Reproduce exactly the lines below from the one containing "Auswählen... action dropdown" through the one containing "Task: Click the 48,294,572", including both, and nothing else.

_Supplied entries_
· · · · · · ·

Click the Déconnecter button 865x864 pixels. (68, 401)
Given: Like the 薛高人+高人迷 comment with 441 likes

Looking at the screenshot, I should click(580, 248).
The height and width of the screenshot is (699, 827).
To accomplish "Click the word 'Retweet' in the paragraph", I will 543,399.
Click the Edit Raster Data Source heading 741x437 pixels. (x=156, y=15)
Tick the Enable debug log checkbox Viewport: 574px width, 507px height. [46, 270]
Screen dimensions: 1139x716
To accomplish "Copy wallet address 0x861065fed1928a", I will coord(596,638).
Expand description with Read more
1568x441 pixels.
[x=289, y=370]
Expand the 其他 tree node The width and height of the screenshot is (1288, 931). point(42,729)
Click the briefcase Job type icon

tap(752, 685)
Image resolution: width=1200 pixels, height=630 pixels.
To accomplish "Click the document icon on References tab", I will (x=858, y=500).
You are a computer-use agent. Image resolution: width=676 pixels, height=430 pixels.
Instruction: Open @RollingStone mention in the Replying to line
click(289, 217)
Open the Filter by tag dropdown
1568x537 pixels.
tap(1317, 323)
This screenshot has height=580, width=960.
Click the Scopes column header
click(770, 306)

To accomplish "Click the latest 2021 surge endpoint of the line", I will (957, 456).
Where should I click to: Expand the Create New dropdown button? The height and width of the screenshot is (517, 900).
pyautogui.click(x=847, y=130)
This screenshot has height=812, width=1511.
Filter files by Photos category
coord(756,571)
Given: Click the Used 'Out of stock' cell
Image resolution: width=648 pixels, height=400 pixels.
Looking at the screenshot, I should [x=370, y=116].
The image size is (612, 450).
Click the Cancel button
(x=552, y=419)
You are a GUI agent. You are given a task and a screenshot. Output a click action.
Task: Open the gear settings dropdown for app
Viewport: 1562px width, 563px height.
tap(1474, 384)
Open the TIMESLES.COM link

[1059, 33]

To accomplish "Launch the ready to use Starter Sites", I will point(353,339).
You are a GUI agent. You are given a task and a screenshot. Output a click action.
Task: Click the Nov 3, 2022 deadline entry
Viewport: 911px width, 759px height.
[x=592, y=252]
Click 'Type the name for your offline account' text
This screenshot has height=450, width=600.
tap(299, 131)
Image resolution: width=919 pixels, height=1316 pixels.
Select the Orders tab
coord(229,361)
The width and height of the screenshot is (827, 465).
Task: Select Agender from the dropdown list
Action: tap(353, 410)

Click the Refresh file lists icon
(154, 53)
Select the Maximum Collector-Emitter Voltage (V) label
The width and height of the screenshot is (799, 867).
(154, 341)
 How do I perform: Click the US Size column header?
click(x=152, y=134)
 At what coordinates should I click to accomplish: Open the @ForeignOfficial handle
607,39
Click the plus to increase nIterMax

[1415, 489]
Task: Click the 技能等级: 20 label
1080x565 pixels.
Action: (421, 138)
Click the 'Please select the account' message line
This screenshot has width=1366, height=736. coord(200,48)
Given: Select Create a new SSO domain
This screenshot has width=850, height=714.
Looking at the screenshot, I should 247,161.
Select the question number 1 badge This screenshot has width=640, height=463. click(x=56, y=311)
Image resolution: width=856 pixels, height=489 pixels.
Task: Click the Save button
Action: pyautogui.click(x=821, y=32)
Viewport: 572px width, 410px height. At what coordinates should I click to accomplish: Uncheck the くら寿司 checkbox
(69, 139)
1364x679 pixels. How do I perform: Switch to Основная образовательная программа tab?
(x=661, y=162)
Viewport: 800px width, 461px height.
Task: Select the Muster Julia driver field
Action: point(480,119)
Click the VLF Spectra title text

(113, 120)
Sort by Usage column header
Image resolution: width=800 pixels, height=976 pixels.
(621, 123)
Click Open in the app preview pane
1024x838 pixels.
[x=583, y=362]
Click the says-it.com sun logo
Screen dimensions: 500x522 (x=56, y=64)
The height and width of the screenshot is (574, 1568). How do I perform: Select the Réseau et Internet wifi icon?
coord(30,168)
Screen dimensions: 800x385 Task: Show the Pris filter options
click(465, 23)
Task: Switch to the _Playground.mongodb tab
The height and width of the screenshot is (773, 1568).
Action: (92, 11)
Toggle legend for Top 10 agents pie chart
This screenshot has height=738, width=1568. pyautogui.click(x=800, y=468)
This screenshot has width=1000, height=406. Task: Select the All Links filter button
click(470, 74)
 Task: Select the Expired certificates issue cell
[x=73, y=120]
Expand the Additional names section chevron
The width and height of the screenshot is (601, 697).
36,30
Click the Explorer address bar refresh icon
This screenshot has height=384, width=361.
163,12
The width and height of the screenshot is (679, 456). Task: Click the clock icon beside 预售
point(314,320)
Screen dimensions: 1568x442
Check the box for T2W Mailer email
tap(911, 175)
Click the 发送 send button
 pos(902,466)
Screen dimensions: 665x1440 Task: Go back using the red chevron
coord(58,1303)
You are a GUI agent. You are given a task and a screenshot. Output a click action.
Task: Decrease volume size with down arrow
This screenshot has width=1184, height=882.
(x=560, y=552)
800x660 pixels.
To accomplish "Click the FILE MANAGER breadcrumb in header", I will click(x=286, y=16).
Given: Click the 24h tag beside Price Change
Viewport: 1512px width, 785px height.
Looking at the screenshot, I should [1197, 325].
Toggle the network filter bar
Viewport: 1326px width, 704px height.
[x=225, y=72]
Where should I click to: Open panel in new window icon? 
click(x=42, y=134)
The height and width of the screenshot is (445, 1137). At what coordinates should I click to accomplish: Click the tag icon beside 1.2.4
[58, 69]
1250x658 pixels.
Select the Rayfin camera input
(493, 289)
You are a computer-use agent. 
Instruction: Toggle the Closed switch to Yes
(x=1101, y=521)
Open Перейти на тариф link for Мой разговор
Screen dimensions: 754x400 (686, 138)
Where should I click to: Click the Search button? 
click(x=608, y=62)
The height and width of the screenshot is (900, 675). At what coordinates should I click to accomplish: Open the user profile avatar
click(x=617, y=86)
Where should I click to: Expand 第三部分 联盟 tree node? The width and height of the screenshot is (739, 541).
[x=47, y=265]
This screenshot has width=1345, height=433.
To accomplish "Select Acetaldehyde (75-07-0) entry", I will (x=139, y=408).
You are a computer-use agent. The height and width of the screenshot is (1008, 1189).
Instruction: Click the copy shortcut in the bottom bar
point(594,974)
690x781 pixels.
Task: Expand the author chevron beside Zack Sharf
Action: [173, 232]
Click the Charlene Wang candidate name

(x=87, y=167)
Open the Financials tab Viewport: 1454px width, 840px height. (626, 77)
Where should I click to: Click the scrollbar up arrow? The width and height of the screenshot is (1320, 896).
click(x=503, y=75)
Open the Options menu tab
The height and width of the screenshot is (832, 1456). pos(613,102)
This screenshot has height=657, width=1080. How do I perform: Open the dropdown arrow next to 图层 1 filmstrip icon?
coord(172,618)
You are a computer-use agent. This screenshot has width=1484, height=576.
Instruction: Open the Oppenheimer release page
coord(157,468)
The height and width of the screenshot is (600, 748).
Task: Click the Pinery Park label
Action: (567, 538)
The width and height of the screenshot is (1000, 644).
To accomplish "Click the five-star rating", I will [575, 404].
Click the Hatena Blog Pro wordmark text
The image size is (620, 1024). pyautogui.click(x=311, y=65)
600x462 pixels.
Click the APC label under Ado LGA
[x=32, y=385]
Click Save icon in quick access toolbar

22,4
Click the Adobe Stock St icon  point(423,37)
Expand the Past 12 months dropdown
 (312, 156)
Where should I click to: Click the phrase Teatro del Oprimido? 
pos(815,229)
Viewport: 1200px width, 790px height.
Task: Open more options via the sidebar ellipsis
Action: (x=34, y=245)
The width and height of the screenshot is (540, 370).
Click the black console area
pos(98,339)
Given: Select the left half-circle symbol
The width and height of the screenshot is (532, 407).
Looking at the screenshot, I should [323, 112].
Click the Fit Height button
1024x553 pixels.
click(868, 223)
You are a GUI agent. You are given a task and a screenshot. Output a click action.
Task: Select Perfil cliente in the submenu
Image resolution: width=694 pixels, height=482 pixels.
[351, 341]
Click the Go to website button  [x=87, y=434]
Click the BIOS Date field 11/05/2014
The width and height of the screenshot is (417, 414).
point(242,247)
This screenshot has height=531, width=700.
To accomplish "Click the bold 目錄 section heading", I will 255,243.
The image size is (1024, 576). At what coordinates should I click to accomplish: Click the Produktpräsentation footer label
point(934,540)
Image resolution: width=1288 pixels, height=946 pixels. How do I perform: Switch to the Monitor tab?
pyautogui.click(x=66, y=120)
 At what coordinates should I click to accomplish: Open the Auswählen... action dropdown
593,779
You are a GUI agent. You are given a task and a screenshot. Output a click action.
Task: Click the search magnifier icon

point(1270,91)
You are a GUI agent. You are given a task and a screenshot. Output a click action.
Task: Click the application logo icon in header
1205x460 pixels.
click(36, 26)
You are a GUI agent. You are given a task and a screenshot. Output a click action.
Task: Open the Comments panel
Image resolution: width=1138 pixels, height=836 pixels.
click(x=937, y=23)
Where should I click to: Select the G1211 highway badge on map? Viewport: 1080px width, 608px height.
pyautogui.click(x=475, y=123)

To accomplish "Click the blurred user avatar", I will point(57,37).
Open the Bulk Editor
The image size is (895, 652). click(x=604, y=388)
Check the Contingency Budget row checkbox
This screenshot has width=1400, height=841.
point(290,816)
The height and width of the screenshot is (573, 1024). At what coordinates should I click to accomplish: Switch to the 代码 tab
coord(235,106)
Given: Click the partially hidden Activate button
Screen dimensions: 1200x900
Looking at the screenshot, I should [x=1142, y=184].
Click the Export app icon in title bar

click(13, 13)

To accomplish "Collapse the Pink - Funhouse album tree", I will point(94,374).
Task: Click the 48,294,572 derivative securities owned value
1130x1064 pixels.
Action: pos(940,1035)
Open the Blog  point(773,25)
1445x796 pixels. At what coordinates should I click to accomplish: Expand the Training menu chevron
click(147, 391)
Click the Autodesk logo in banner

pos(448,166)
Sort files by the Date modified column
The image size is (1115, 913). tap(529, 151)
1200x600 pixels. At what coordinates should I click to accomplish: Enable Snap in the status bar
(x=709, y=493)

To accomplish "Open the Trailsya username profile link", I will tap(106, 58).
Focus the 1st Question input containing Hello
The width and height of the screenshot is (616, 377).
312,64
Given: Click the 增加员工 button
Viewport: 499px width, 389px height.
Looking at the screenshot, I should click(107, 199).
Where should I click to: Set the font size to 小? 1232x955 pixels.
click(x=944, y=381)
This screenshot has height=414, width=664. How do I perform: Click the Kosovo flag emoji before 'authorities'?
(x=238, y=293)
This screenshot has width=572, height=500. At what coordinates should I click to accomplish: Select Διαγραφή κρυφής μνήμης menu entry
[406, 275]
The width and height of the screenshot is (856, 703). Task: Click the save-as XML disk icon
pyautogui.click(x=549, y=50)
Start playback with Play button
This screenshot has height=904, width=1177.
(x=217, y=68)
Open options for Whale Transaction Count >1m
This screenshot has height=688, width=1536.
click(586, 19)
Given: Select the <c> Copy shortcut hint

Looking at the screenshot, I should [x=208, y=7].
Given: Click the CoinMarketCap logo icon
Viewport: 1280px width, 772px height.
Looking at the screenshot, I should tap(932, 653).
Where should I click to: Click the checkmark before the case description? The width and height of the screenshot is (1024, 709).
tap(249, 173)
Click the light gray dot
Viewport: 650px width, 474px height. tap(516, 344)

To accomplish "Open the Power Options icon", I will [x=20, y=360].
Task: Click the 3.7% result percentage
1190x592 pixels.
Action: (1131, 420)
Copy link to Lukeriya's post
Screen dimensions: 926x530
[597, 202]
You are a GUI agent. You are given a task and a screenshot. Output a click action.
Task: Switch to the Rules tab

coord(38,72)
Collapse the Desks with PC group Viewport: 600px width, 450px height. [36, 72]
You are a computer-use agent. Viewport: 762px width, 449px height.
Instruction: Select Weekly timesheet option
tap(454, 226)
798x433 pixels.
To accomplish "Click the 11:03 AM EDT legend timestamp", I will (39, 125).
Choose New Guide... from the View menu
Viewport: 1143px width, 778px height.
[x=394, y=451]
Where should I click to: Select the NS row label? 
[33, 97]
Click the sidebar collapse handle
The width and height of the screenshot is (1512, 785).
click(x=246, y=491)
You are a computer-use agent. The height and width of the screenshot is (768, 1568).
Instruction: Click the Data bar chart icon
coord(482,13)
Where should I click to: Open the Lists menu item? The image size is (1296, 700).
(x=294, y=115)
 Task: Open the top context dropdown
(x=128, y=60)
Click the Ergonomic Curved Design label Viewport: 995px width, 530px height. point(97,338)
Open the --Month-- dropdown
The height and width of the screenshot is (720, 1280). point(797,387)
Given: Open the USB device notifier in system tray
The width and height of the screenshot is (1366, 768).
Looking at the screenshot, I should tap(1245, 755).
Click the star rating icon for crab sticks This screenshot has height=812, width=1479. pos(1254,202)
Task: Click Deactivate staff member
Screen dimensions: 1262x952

· · · · · · ·

_Result_
 At what coordinates should I click to accomplish: Open the Auswählen... action dropdown
593,779
You are a GUI agent. You are given a task and a screenshot. Output a click action.
Task: Click the search magnifier icon

point(1270,91)
You are a GUI agent. You are given a task and a screenshot. Output a click action.
Task: Click the application logo icon in header
1205x460 pixels.
click(36, 26)
You are a GUI agent. You are given a task and a screenshot. Output a click action.
Task: Open the Comments panel
Image resolution: width=1138 pixels, height=836 pixels.
click(x=937, y=23)
Where should I click to: Select the G1211 highway badge on map? Viewport: 1080px width, 608px height.
pyautogui.click(x=475, y=123)

To accomplish "Click the blurred user avatar", I will point(57,37).
Open the Bulk Editor
The image size is (895, 652). click(x=604, y=388)
Check the Contingency Budget row checkbox
This screenshot has width=1400, height=841.
point(290,816)
The height and width of the screenshot is (573, 1024). At what coordinates should I click to accomplish: Switch to the 代码 tab
coord(235,106)
Given: Click the partially hidden Activate button
Screen dimensions: 1200x900
Looking at the screenshot, I should [x=1142, y=184].
Click the Export app icon in title bar

click(13, 13)

To accomplish "Collapse the Pink - Funhouse album tree", I will point(94,374).
Task: Click the 48,294,572 derivative securities owned value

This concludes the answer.